А вот в рабочих районах картина немного иная: здесь больше следов бомбардировок, так как здесь сосредоточены заводы и фабрики, работающие на вермахт, но постов ПВО немного, поэтому некоторые дома стоят с заколоченными окнами. Константин заметил, что здесь очень много детей в форме гитлерюгенда — в светло-коричневых рубашках с чёрным галстуком и в чёрных вельветовых шортах до колен. Они самоотверженно разбирают завалы развалин после последней бомбёжки, собирают осколки бомб и зенитных снарядов, помогают жителям квартала, разнося продукты и вещи. В одной из развёрнутых палаток совсем ещё молодые ребята из гитлерюгенда организовали медицинский пост и оказывают всем нуждающимся медицинскую помощь. Над палаткой развевалось красное полотнище с белой полосой посередине и чёрной свастикой, вписанной в ромб.

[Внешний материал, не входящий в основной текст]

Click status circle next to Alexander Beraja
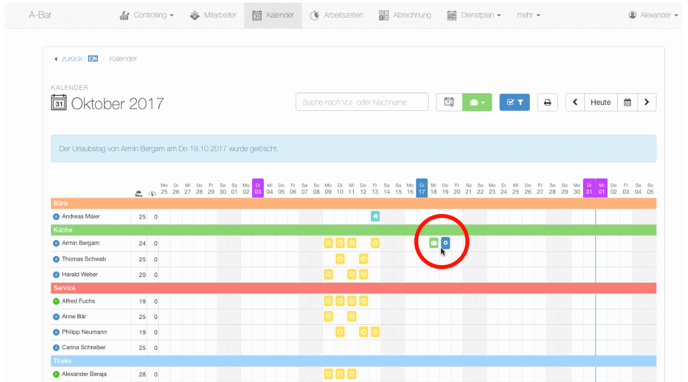The width and height of the screenshot is (688, 382). [56, 375]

Густав притормозил у небольшого железнодорожного переезда, чтобы пропустить состав с военной техникой, тщательно укрытой маскировочными сетями.

— На Восточный фронт… Парни, задайте жару евреям-большевикам, — пробурчал довольный Густав и кивнул в сторону железнодорожного состава.

Константин открыл окно, так как ему показалось, что снаружи слышны звуки какой-то песни или музыки. И в салон машины ворвался марш гитлерюгенда, звучащий из громкоговорителя, укреплённого над медицинским постом.

Молодежь! Молодежь!

Мы все солдаты будущего.

Молодежь! Молодежь!

Ты вершитель грядущих дел.

Да, разобьются о наши кулаки

Те, кто противостоит нам.

Молодежь! Молодежь!

Мы все солдаты будущего.

Молодежь! Молодежь!

Ты вершитель грядущих дел.

Вождь, мы твои,

Мы верные товарищи твои!

«Господи, эти мальчишки через пять лет будут десятками тысяч гибнуть под зажигательными бомбами американских бомбардировщиков, истекать кровью в панцергренадерских командах, пытаясь одним фаустпатроном поджечь советский танк, будут умирать за фюрера, обороняя позиции в Померании, Нижней Силезии, Зееловских высотах, где их сметёт праведный огненный вал советской артиллерии. Повезёт лишь тем, кто, размазывая детские слёзы на грязном лице, попадёт в плен…», — думал Константин Лебедев, глядя, как молодые ребята, напрягая все силы, выполняют вполне взрослую мужскую работу.